Ac 5.30 1Pe 2.24 Lu 23.43

Hebrews 5:7-9

15) in de dagen Zijns vleses,

Dat is, wanneer Hij onze zwakke natuur aangenomen had, en daarin onder ons wandelde en leed. Want hoewel Hij onze natuur ook in den hemel draagt, zo heeft Hij nochtans de zwakheden daarvan afgelegd.

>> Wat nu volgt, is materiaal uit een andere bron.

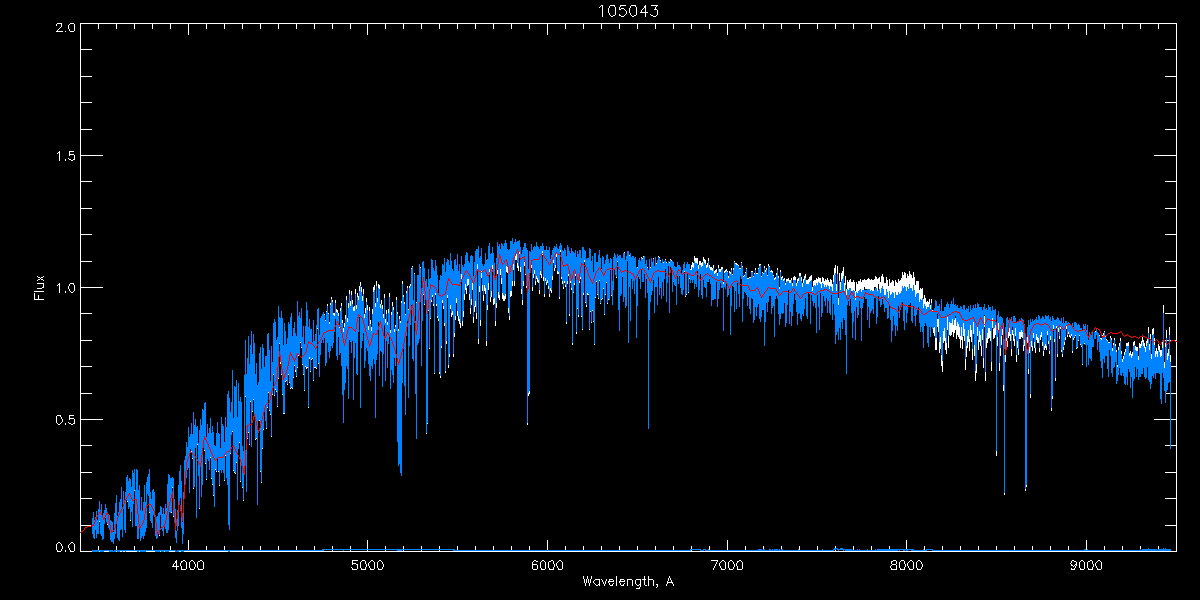
Task: Click the 1.5 y-axis tick label
Action: [x=63, y=157]
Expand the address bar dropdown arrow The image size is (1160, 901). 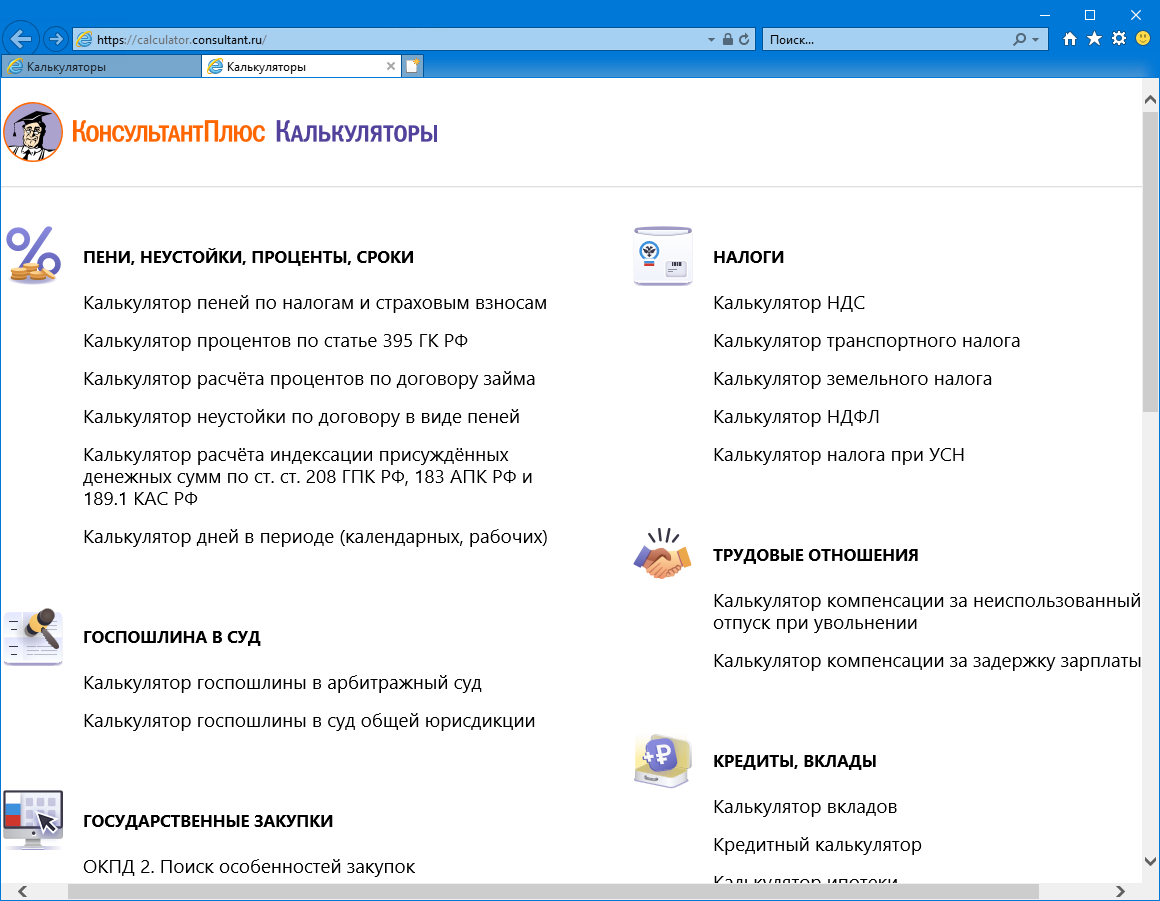(x=712, y=40)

16) met sterke roeping en tranen

De apostel ziet hier wel op de gehele vernedering van Christus, maar voornamelijk op den angst en uiterste benauwdheid van Christus in den hof, als Hij bloedige druppelen heeft gezweet, en op Zijn sterk roepen aan het kruis, wanneer Hij riep: mijn God, mijn God, waarom hebt Gij mij verlaten.

17) geofferd hebbende,

Dat is, Zijn Vader voorgedragen, en Zijn leven voor ons in handen Zijns Vaders opgedragen hebbende.

18) uit de vreze,

Grieks Eulabeias, welk woord dikwijls vrees betekent, gelijk te zien is Hand. 23:10, en is hetzelfde wat Markus, Mark. 14:33, thambos en ademonian, dat is, verbaasdheid en groten angst noemt, welke in Christus menselijke natuur geweest is, uit het voorzien en voorgevoel van de helse benauwdheden, die Christus in Zijn ziel voor ons aan het kruis zou lijden, nochtans zonder zonde, daar Hij in het geloof altijd vast is gebleven, en zich in al dezen den wil Zijns Vaders volkomen heeft onderworpen. Uit welke vrees, of, verschrikking Hij hier wordt gezegd verhoord geweest te zijn, omdat Hij door Zijn gebed gesterkt en verzekerd was, dat Hij door de kracht Zijner goddelijke natuur alles zou overwinnen, en zo den duivel en den dood zelf onder Zijn voeten brengen. Anderen zetten het over: vanwege de godvruchtigheid; of, om Zijner godvruchtigheid wil, gelijk dit woord eulabeia ook betekent. Doch het Griekse woord apo, dat is, van of uit, kan deze verklaring niet wel lijden.

Ac 23.10 Mr 14.33
19) geleerd heeft

Dat is, ervaren heeft, wat het is in zulke benauwdheden zichzelf den wil Zijns Vaders in alles gehoorzaam te onderwerpen.

20) geheiligd zijnde,

Of, volmaakt geworden zijnde, namelijk in deze Zijn gehoorzaamheid. Of, opgeofferd zijnde, namelijk aan het kruis door den eeuwigen Geest, gelijk de apostel hierna spreekt Hebr. 9:14. Of volkomen ingewijd zijnde. Want al deze betekenissen heeft dit Griekse woord teleiotheis in zich.

Heb 9.14

21) die Hem gehoorzaam zijn,

Dat is, die in Hem geloven, en vervolgens ook dit geloof met de andere delen der gehoorzaamheid vergezelschappen, gelijk de schrift doorgaans ook het geloof de gehoorzaamheid noemt, als den grond van alle ware gehoorzaamheid. Zie Joh. 3:36.